▶ _TO DO_: Which lines run from the one containing "Task: Open the History clock icon" through the last line of the records? Copy them exactly, leaving pictures out.

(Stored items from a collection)
____________

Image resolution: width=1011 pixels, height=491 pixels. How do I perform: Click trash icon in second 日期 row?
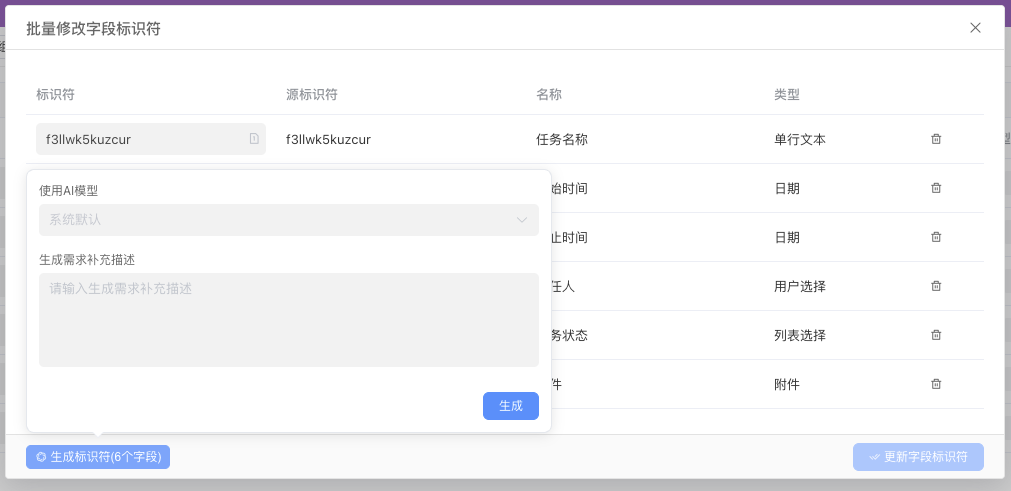[x=936, y=237]
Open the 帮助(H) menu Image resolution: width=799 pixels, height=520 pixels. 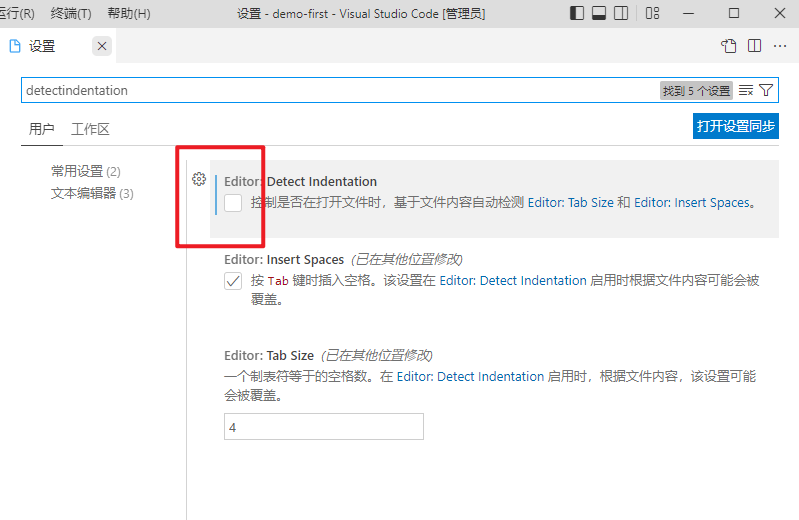pos(129,13)
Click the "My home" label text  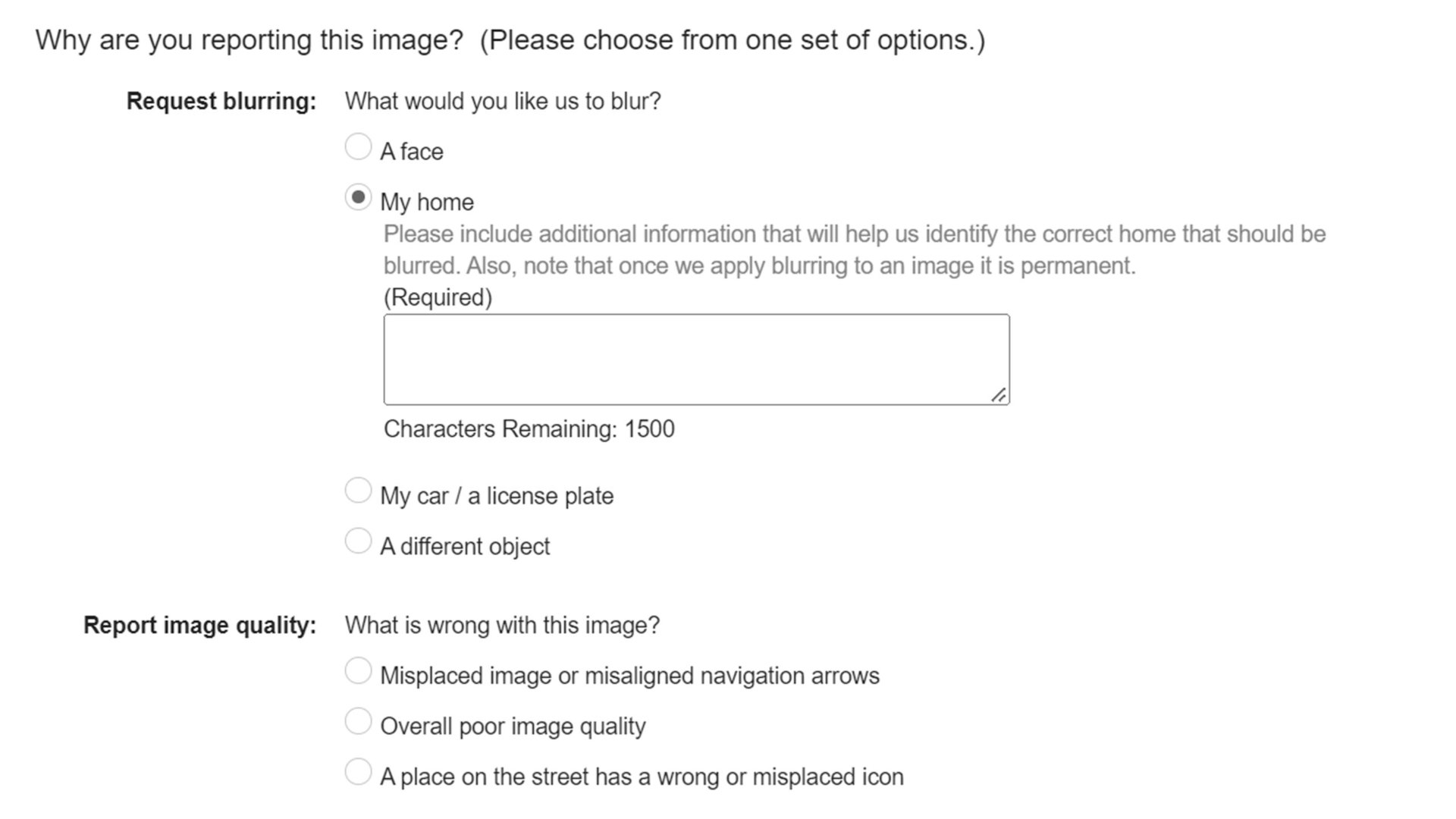(x=426, y=202)
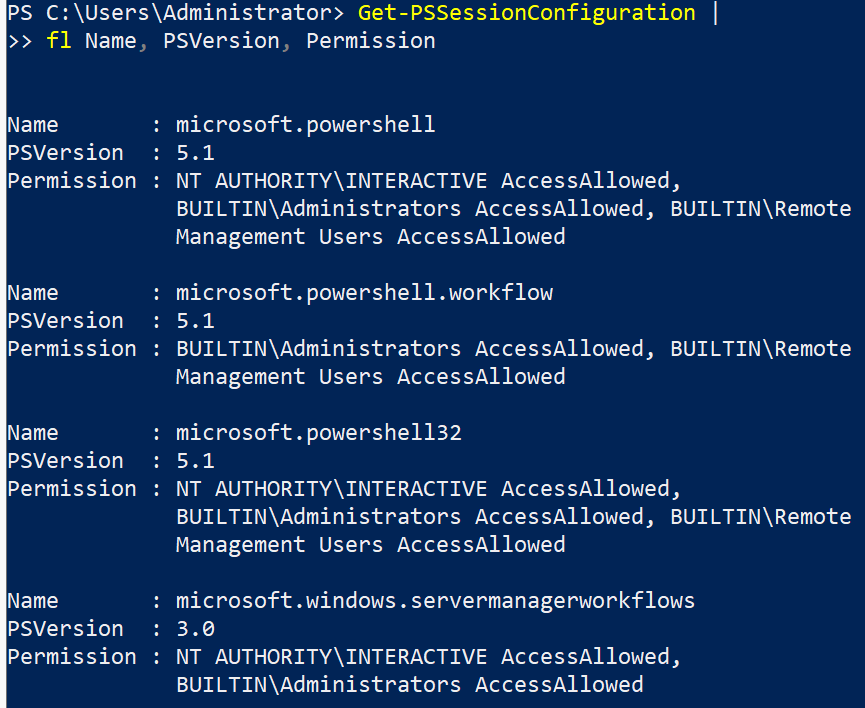Click NT AUTHORITY\INTERACTIVE in the servermanagerworkflows entry

331,657
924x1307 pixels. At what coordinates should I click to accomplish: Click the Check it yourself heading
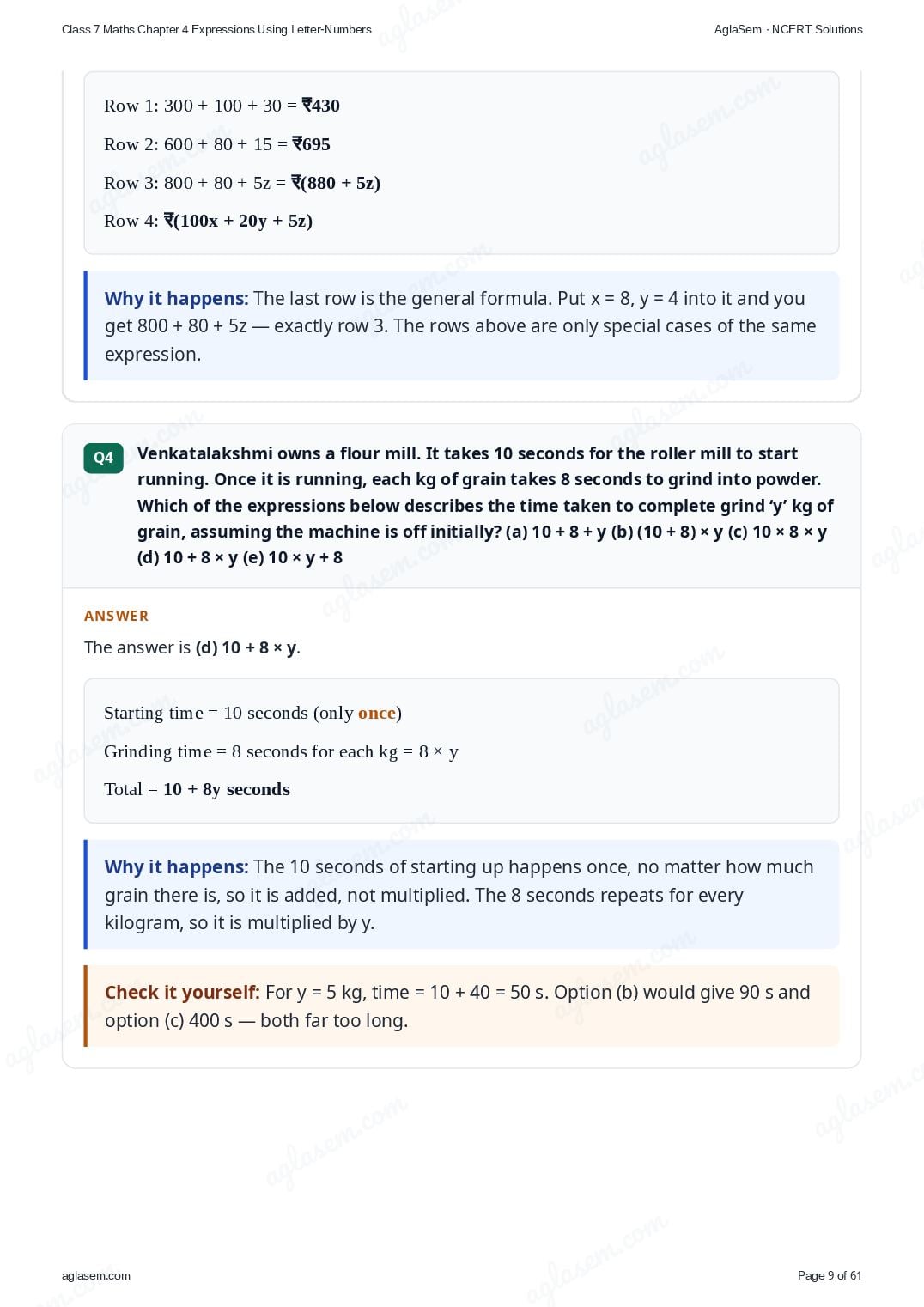pos(182,992)
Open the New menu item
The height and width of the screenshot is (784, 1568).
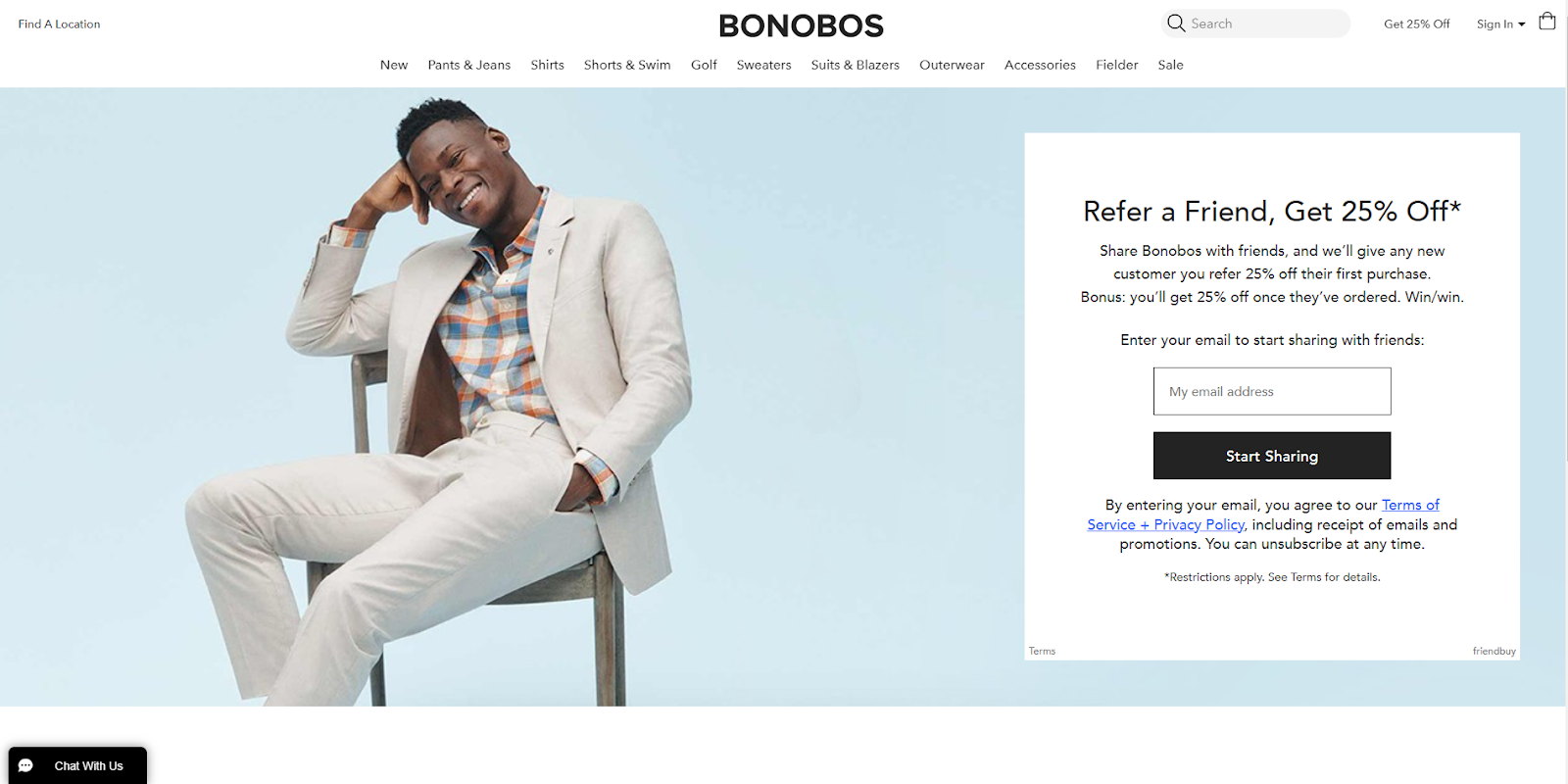pyautogui.click(x=394, y=65)
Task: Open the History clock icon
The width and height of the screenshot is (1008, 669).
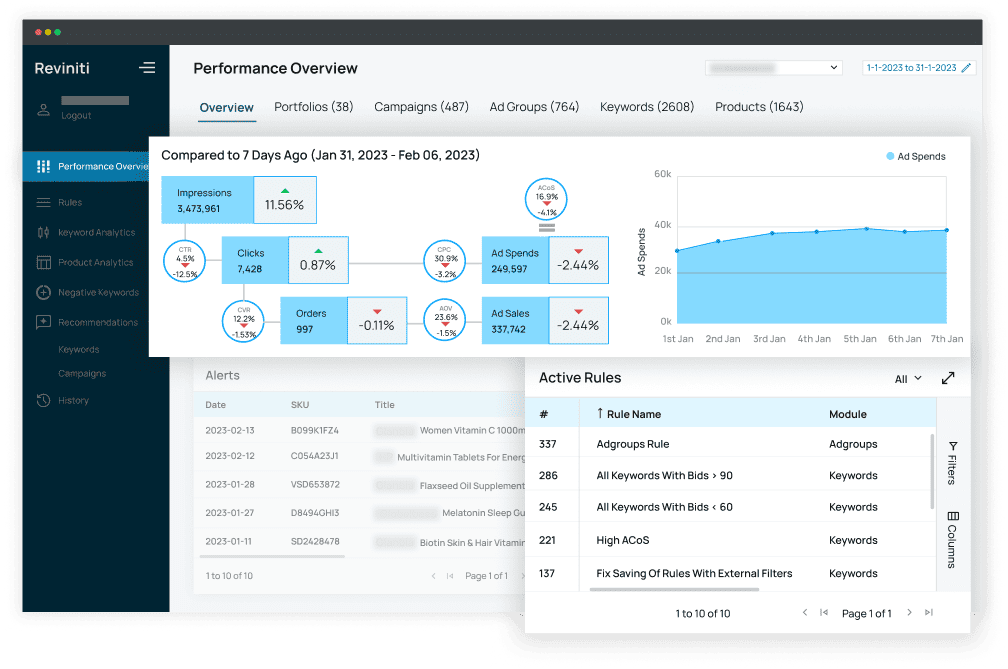Action: pyautogui.click(x=43, y=400)
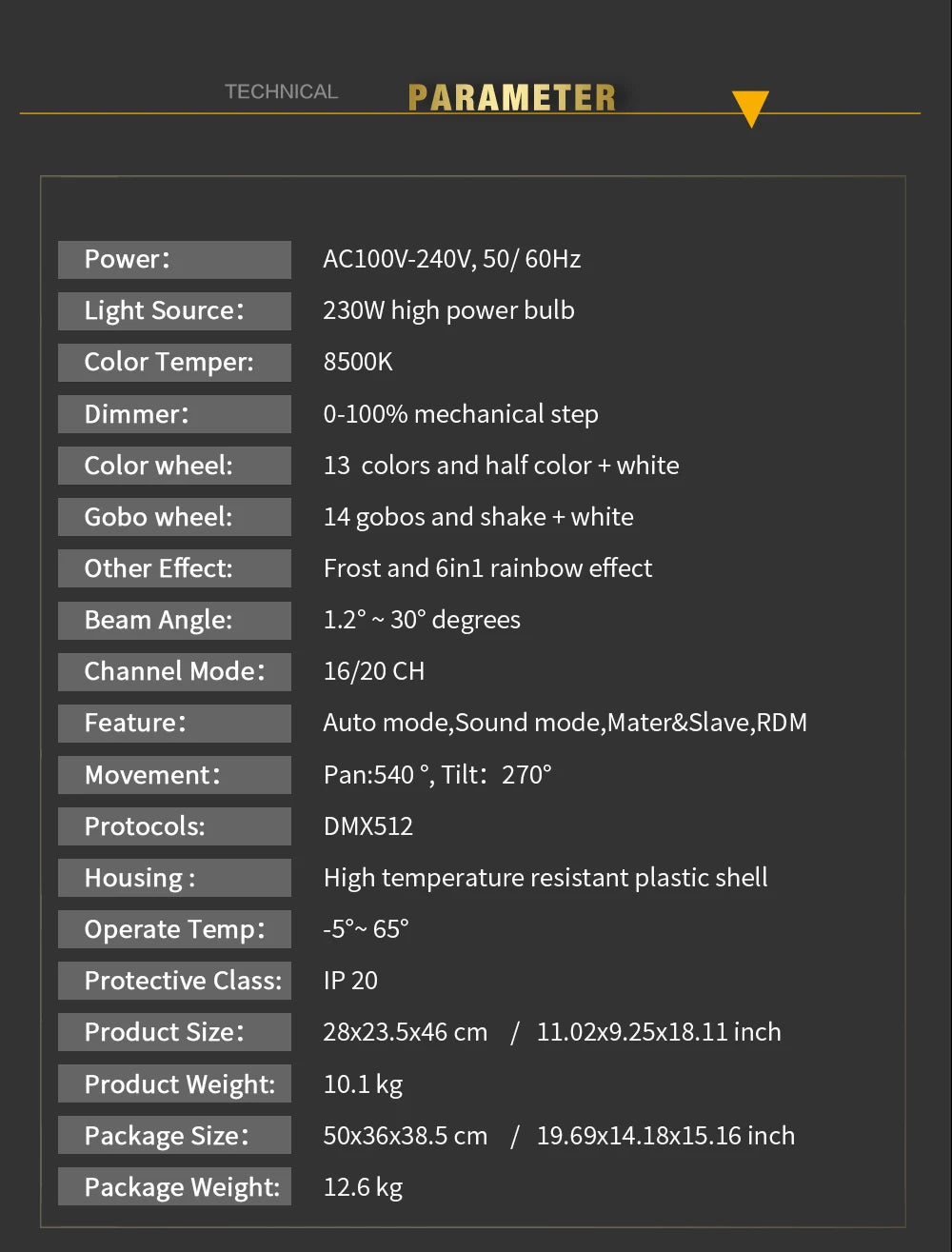Click the PARAMETER gold heading
The height and width of the screenshot is (1252, 952).
pos(512,98)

____________

▶ _RESPONSE_:
Task: Open the History clock icon
The width and height of the screenshot is (1008, 669).
Action: pyautogui.click(x=43, y=400)
Click the PARAMETER gold heading
The height and width of the screenshot is (1252, 952).
pos(512,98)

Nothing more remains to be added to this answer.